Kesempatan yang sangat berharga itu dimanfaatkan oleh PADMA Newsletter untuk meminta dukungan pemimpin Gereja dari Afrika Selatan itu terhadap perjuangan PADMA Indonesia membebaskan Fabianus Tibo, Marianus Riwu dan Dominggus da Silva dari jeratan hukuman mati, serta advisnya dalam rangka rekonsiliasi menyeluruh pasca konflik di Poso, Sulawesi Tengah.
Uskup kelahiran 7 Oktober 1931 itu tampak sangat respek menyimak paparan singkat drama panjang kekerasan Poso yang dibeberkan tim Padma Newsletter. Ssesekali ia menyela singkat, “Oh... no!”
Sambil menghela napas panjang, tokoh perdamaian dunia itu berujar, “… And what can I do for Tibo and the others?” Pertanyaan itu mengingatkan kita pada doa Santo Fransiskus dari Asisi: Lord, what do you want me to do for you!
Singkat kata, pertemuan istimewa itu melahirkan sebuah gagasan mulia. Uskup Desmon Tutu akan menulis surat kepada Presiden SBY tentang komitmen pribadinya menentang hukuman mati, tidak saja untuk Tibo Cs tetapi juga untuk orang-orang lainnya yang secara hukum telah divonis mati.
Karena hukuman mati adalah sesuatu yang tidak dapat diperkenankan, terhadap siapapun, karena alasan apapun, untuk kepentingan apapun dan dengan cara apapun, tegas sahabat Nelson Mandela ini.
Desmon juga akan mengkampanyekan dukungan terhadap upaya perdamaian di Poso melalui The Desmon Tutu Peace Centre, sebuah lembaga yang ia dirikan di Cape Town Afrika Selatan, untuk mengembangkan inspirasi kepada generasi-generasi baru terhadap prinsip- prinsip dan visi perdamaian. Lembaga ini sudah memiliki beberapa afiliasi dan jaring kerja di beberapa kota di di Eropa dan Asia Pasifik.
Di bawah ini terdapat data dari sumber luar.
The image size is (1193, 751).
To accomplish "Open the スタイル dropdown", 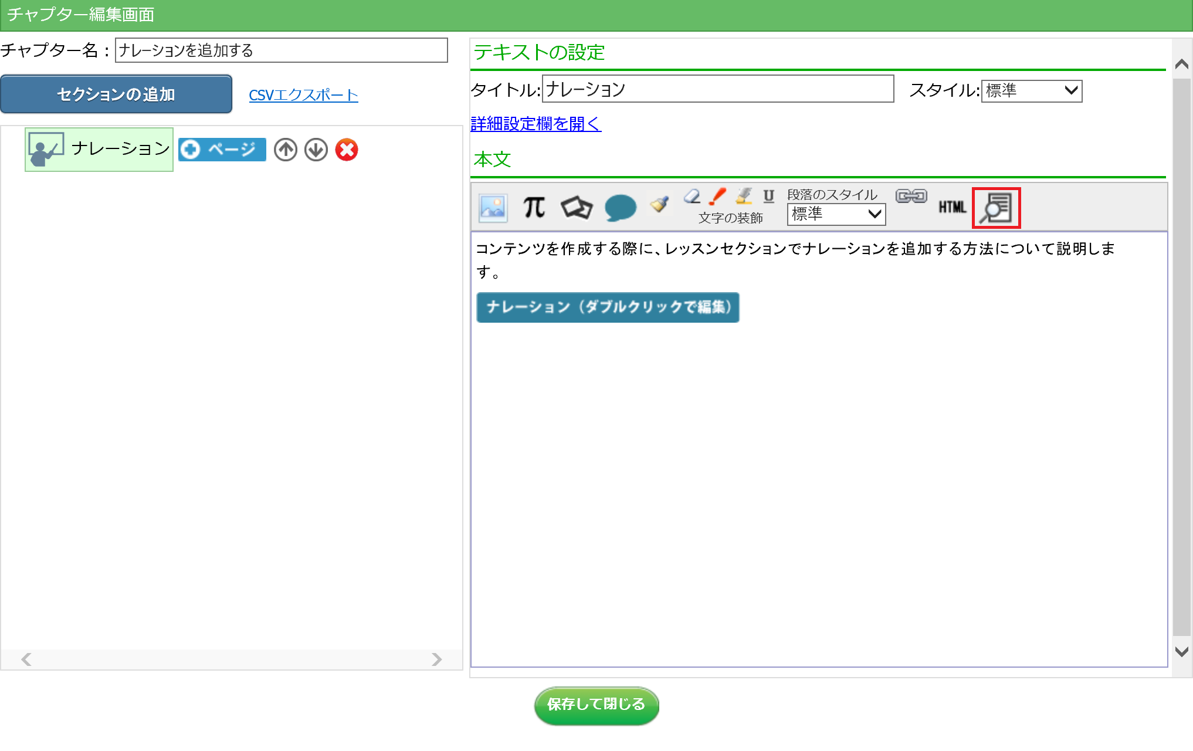I will click(x=1031, y=91).
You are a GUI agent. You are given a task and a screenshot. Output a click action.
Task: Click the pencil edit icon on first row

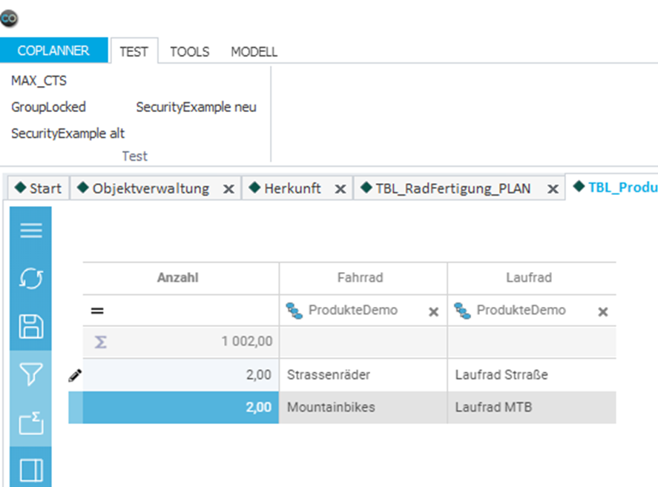[x=75, y=375]
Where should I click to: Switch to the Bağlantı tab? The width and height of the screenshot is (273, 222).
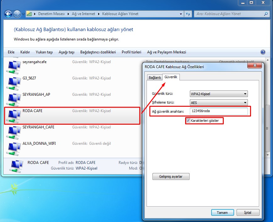coord(154,77)
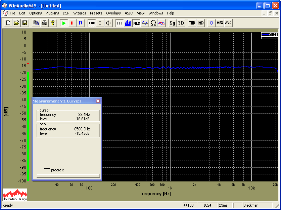Save measurement using the floppy disk icon
The image size is (281, 210).
point(25,23)
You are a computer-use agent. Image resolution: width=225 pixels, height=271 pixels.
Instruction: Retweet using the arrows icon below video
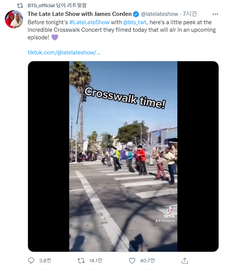tap(81, 260)

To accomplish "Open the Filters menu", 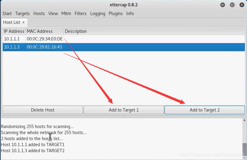I will 80,14.
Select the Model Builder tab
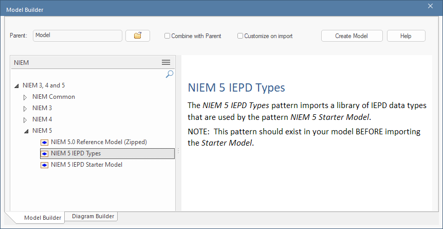The height and width of the screenshot is (229, 443). 43,218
Ketika beberapa kali tampil sebagai pembicara dalam Konferensi Internasional di Ubud tersebut, Tutu tak henti-hentinya mengkampanyekan perdamaian dan keadilan. Ini adalah bagian dari obsesinya sejak masih muda, yang mengidamkan dunia sebagai sebuah komunitas yang demokratis, adil dan tanpa diskriminasi ras.
“If we want peace, so we have been told, let us work for justice. There is no peace if no justice!” imbau peraih Sidney Peace Prize tahun 1999 ini dengan nada antusias.
Dari mimbar konferensi ini pula, Tutu mengungkapkan penolakannya terhadap hukuman mati. Karena, menurutnya, hukuman mati bukan satu-satunya jalan untuk menenegakkan keadilan, dan bahwa hukuman mati tidak akan pernah menyelesaikan apapun.
Semoga pertemuan singkat dengan tokoh perdamaian dan keadilan itu dan kehadirannya di Indonesia beberapa waktu lalu itu, dapat memberikan sedikit sumbangsih bagi upaya rekonsiliasi di daerah-daerah konflik di tanah air, khususnya di Poso.